Advanced Deep Learning with MXNet

MXNet is an open source deep learning framework designed for efficiency and flexibility. GraphLab Create integrates MXNet for creating advanced deep learning models.

MXNet makes it easy to create state-of-the-art network architectures including deep convolution neural networks (CNN), and recurrent neural networks (RNN). MXNet supports multiple CPUs and GPUs out-of-the-box: the computation is represented as symbolic graph and automatically parallelized across multiple devices.
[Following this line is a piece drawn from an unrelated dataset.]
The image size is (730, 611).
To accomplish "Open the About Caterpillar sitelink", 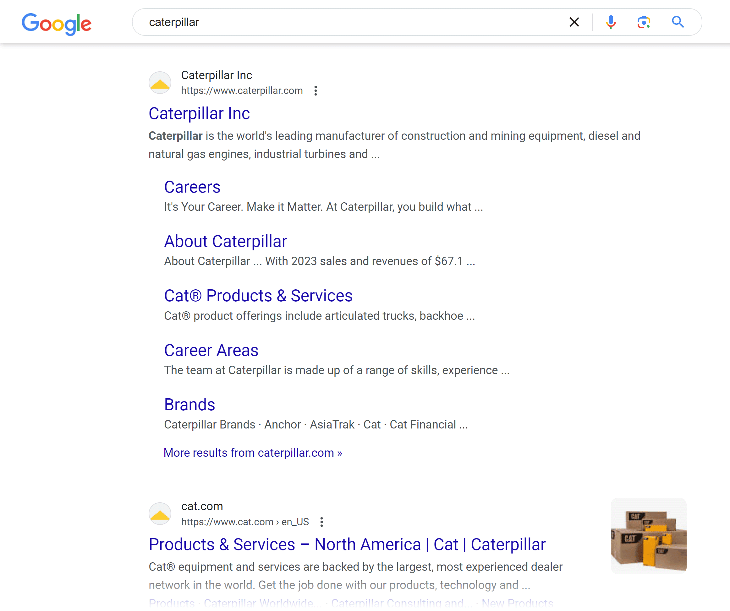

Recent benchmarks showed MXNet performed equally or faster than other frameworks such as TensorFlow, Torch or Caffe.

GraphLab Create embraces MXNet as its own module, and adds features like SFrame integration to further accelerate the creation or fine tuning your own advanced deep learning models with numerical, text, or image data.

For documentation on the MXNet design, please visit http://mxnet.readthedocs.io/en/latest/

Introductory Example: Linear Regression
  import graphlab as gl
from graphlab import mxnet as mx

# Define the network symbol, equivalent to linear regression
net = mx.symbol.Variable('data')
net = mx.symbol.FullyConnected(data=net, name='fc1', num_hidden=1)
net = mx.symbol.LinearRegressionOutput(data=net, name='lr')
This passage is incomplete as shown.